- **Description of the task**: Gather up every line from the entries below that uses the word "computer".

- **Data to examine**:
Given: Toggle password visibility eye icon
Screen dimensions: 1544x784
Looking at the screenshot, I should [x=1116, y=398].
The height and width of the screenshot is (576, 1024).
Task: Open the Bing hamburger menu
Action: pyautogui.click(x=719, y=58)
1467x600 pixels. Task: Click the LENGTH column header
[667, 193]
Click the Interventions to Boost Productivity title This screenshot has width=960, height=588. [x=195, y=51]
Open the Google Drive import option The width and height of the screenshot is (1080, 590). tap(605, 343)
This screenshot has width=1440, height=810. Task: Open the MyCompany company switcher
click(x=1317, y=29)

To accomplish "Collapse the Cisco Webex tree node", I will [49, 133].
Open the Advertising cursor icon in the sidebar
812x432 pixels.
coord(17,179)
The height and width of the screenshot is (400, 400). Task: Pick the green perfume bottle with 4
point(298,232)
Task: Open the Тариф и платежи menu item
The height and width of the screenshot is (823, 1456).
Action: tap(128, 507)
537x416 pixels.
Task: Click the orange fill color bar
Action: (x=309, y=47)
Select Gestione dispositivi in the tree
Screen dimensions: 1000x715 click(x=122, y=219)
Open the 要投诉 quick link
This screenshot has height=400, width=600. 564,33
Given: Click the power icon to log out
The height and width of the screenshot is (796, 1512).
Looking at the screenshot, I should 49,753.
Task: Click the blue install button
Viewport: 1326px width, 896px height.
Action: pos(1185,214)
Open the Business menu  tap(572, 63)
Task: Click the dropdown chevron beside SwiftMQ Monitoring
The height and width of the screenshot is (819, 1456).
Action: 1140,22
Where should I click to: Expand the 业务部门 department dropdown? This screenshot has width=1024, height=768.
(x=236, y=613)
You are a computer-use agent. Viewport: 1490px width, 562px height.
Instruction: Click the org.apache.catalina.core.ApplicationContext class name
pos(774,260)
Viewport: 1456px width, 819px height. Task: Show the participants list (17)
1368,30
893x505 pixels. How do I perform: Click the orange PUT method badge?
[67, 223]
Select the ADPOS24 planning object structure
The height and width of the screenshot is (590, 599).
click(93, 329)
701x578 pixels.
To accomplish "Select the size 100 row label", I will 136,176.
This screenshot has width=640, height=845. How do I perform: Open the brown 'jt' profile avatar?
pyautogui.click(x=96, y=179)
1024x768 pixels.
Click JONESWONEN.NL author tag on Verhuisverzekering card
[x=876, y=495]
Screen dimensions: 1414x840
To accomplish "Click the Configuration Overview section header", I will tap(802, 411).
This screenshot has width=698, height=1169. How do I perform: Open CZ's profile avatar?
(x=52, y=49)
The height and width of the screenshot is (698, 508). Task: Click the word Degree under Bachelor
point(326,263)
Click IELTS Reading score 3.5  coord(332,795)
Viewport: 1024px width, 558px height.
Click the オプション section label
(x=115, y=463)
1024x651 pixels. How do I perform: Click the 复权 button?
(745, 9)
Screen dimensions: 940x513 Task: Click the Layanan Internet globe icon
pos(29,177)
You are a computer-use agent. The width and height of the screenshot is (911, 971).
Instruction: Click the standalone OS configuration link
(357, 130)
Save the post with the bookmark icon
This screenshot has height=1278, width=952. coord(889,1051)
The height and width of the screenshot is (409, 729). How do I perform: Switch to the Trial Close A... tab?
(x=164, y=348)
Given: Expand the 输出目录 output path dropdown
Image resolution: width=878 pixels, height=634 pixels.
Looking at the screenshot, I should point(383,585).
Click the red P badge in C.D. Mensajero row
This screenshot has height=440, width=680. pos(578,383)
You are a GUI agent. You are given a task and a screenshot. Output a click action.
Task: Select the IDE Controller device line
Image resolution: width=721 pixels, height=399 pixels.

- **Exercise result**:
You are a computer-use agent. Viewport: 1490px width, 562px height.
You are a computer-use agent. The width and height of the screenshot is (911, 971).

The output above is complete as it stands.